When Java approached Anthony Gomes from music store Furtados with the idea of the festival two years ago, Gomes was keen to sponsor the event. But he also wanted to include a competition for pianists in the country in memory of his father John Gomes. This year, the winner gets to take home an Essex Upright piano worth over Rs 5,30,000.
A pianist himself, Java has been inviting his teacher, Canadian pianist, Paul Stewart, to perform for the past three years. “It is tradition for him to kick off the festival. He is one of the most talented soloists out there,” reveals Java. Stewart will be performing solo at the opening ceremony of the festival today. This will also serve as a sort of orientation for the contestants. “There are seven contestants from across the country.
In June, Karl Lutchmayer (a fellow pianist) and I travelled to Pune, Delhi, Bengaluru, Chennai and Mumbai. Out of 30 pianists we have picked these seven semi-finalists,” he elaborates.
Java is most excited about the evening of July 13. Celebrating legendary composer John Cage’s 100th birth anniversary, the concert will showcase a diverse and eclectic range of music styles. “Cage was highly influenced by Eastern philosophy, so it is fitting to have western classical music with an eastern twist. We’ll be playing Balinese music, Goan folk songs, Japanese music, stuff from East Russia — it’ll be a bit bizarre,” laughs Java. He will be performing during this concert too and promises that there’s going to be a surprise in store for the audience.
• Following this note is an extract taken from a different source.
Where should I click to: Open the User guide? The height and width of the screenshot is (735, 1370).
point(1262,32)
The concert on July 14 will be in honour of French composer Claude Debussy’s 150th birthday. The pieces being played will include Debussy’s rare, almost-never-performed pieces. Chelsea De Souza and Neville Bharucha, winners of Con Brio 2010 and 2011, will join two of the international pianists to perform at this concert. “This will be a quieter evening, something for the classical music lovers,” says Java.
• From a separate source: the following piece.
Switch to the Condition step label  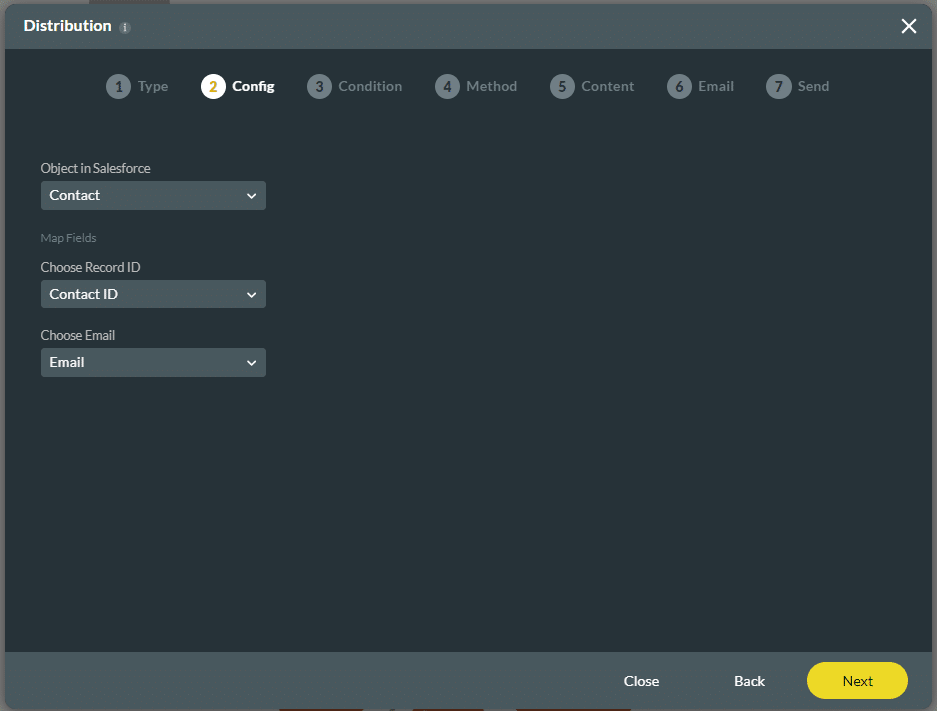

The highlight of the festival is the concert on July 15. The evening will boast of a Concerto for four keyboards and string chamber orchestra. “I will be on stage too, playing one of the pianos. We’ll be playing a Bach piece that has never been played in India before,” explains Java excitedly. The finals of the competition will also be held on the 15th and the winner will be announced at the close of the evening.
“Con Brio, in Italian, stands for ‘with vigour’ or ‘with spirit’. It is a common musical term,” he explains. “The most important thing about this festival,” says Java, “is that it has a positive spirit and immense amount of support from the music fraternity.”